La protagonista de Bajo la superficie, de la escritora británica Daisy Johnson, es uno de los libros más fuertes que me ha tocado leer sobre el tema. “Mentiría si dijera que nunca he sentido placer cuando a mi madre le ocurre una desgracia”, dice cuando se ve obligada a cuidarla luego de que le diagnistican demencia senil. Ha vivido con ella una vida de odio y resentimiento.
A veces me tienta la violencia. Si fueras la mujer de hace dieciséis años, creo que sería capaz de sacarte la verdad a guantazo limpio. Ahora ya no es posible. Eres demasiado vieja para sacarte nada a guantazos. Los recuerdos destellan como copas de vino rotas en la oscuridad y luego desaparecen.
Lo más interesante es que la autora, al igual que yo, dice tener una muy buena relación con su madre. ¿Por qué entonces esta historia sale de ella?

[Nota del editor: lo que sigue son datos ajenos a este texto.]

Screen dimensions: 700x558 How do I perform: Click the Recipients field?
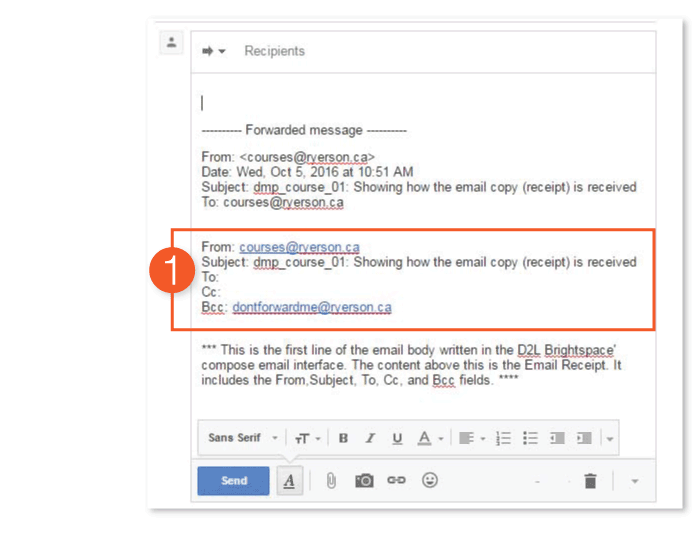[x=275, y=51]
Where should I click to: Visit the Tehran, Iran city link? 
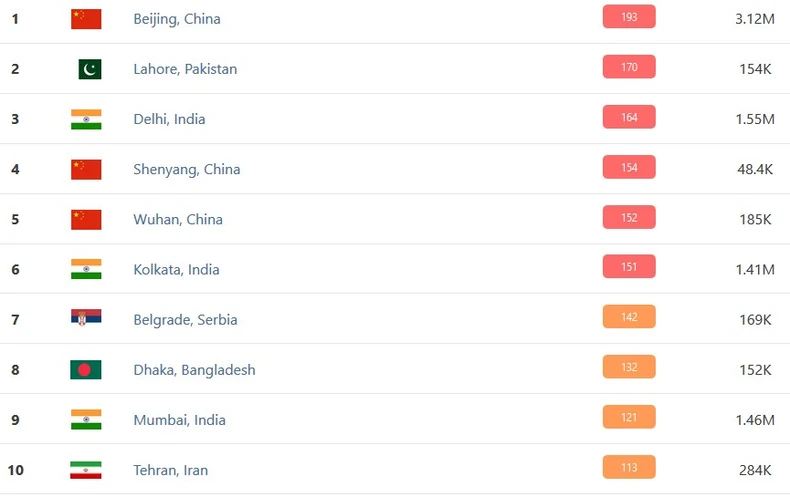tap(171, 470)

El último libro que leí es el más brutal de todos, más que nada porque es una madre que derriba todos los mitos posibles de esa buena madre de antaño. Me alegro de que mi madre haya muerto se trata de la biografía de Jennete McCurdy, una ex actriz que cuenta su infancia como celebridad infantil de Nickelodeon, profesión que adoptó de muy niña no como un sueño propio, sino por seguir la voluntad -o prácticamente el mandato-, de su madre, una mujer que la abusó psicológica, mental y físicamente hasta que murió de cáncer.
¿Por qué idealizamos a los muertos? ¿Por qué no podemos ser honestos con respecto a ellos? Especialmente las madres. Son las más idealizadas de todos. Las madres son santas. Son ángeles por el mero hecho de existir. NADIE puede entender lo que es ser madre. Los hombres nunca lo entenderán. Las mujeres que no tienen hijos nunca lo entenderán. Nadie más que las madres conocen las dificultades de la maternidad, y las que no son madres deben alabar a las madres porque nosotras, las humildes y lamentables no madres, somos insignificantes comparadas con las diosas a las que llamamos madres.
Mi madre no merecía su pedestal. Era una narcisista. Se negaba a admitir que tenía problemas, a pesar de lo destructivos que eran para toda la familia.
Mi madre abusó de mí emocional, mental y físicamente de formas que me afectarán para siempre.
Pienso que quizás en parte estoy influenciada de esas y otras tantas lecturas que abordan la relación materna y que retratan vínculos oscuros y a veces, incluso, violentos. Por alguna razón, esas lecturas me atraparon, como si allí encontrara un oculto sentimiento, una rebeldía al amor natural que no me fuera fácil de expiar.
Que no nos es fácil de expiar.
Quizás yo misma como madre lo necesito, para abrirle a mi hijo la posibilidad legítima de ese rechazo, de esa lejanía. Para quitarme la culpa y la carga de tener que ser una madre impecable que no existe.
Pienso que de alguna forma, muy inconsciente, el ejercicio de narrarlo es necesario porque nos ayuda a liberar un sentimiento reprimido. Y a exorcizarnos de él. Nos toca escribir sobre ese odio o rabia o ambivalencia solapado porque, lo sintamos o no en la vida real, estamos cumpliendo la función de volver a las madres y a las hijas más libres.
Así como dicen que las películas de terror sangriento ayudaron a una generación a redimir los horrores de la guerra, quizás para nosotras llegó el momento de romper con el mito de ese amor filial incondicional y puro para redimir la presión histórica de tener que ser una madre santa y perfecta.